All production should have to bear the true cost of the product and that includes whatever is required to deal with the results of that production. If we have a problem with plastic bottles then plastic bottle production should bear the cost. That increased burden to the producer will result in research and development of new products and processes that will eliminate that burden and decrease costs to the consumer.
The increased availability of natural gas has rendered coal an undesirable if not obsolete fuel. The science that supports human-influenced climate change is nearing the undeniable, and for many it is already there. What will be the costs of droughts inundations and floods? The costs of basic sustenance will rise, and poverty and want will increase. The fact is that natural gas, while cleaner to use, still has its environmental hurdles to overcome.
The given reason that these politicians and their corporate sponsors have alleged a "war on coal" is to secure jobs for the residents of the coalfields. That is an enormous load of horse hockey. The reason is to secure profits and the massive contributions to campaigns that the industry makes. If our leaders had dealt with the obvious, we would not be in this position now.
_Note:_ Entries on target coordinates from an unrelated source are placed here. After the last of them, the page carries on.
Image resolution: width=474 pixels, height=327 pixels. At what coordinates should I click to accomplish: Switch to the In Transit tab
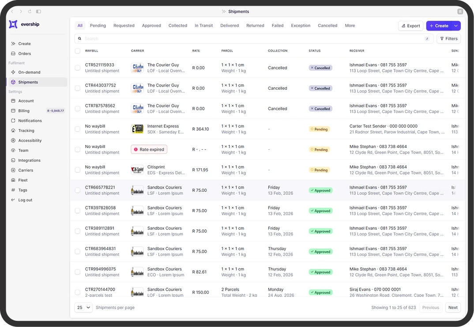coord(203,26)
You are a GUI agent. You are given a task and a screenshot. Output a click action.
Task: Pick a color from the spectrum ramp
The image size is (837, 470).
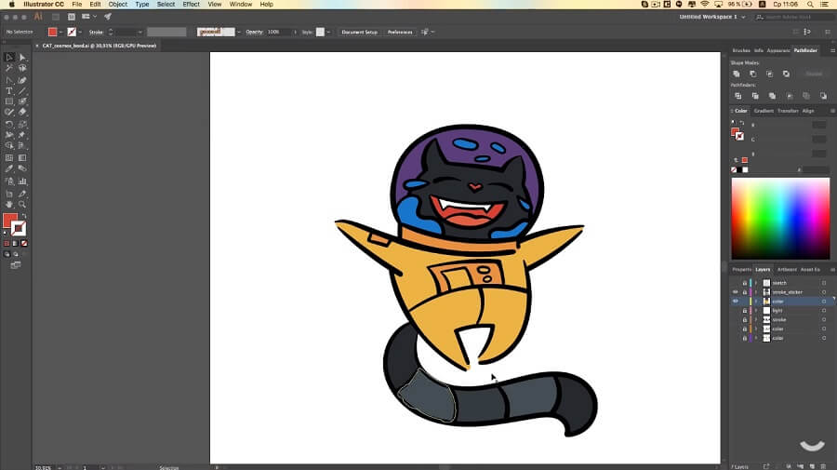coord(779,218)
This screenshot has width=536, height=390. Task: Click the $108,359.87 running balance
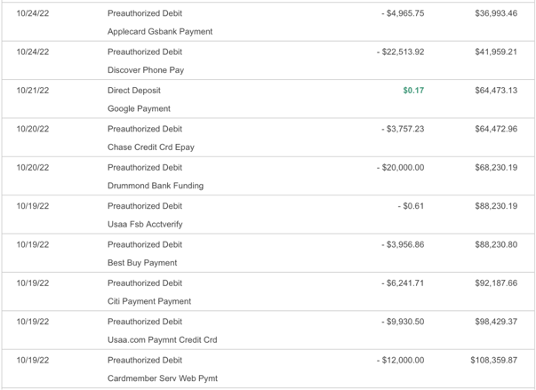click(493, 360)
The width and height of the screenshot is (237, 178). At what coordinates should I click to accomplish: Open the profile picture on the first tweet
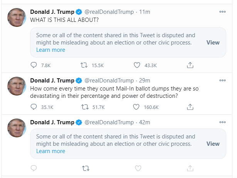click(17, 17)
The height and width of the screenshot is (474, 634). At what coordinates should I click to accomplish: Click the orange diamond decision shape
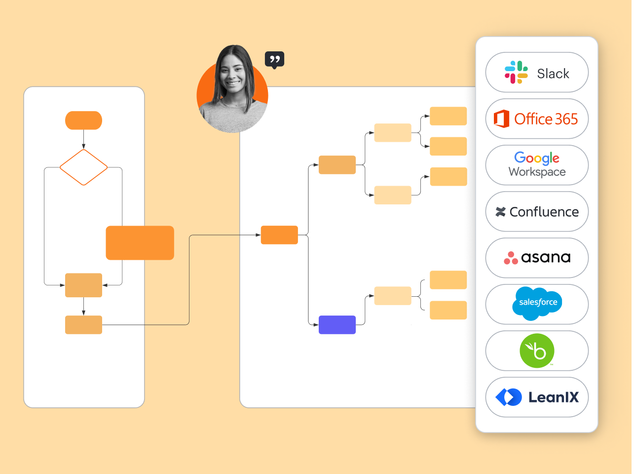83,167
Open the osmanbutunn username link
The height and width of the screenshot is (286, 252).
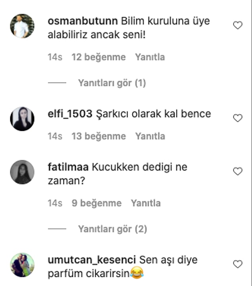pyautogui.click(x=83, y=21)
For more than a century, robber barons have come into our state and pillaged the wealth of natural resources that Kentucky has been blessed with. The sad story is that Kentucky has not benefited from those industries but is left, in many cases, with little more than a Superfund cleanup site. A strong case can be made that these industries overall have been a net negative for the state. Sure, there have been some relatively high-paying jobs, but the cost of repairing the degradation of these jobs has yet to be counted.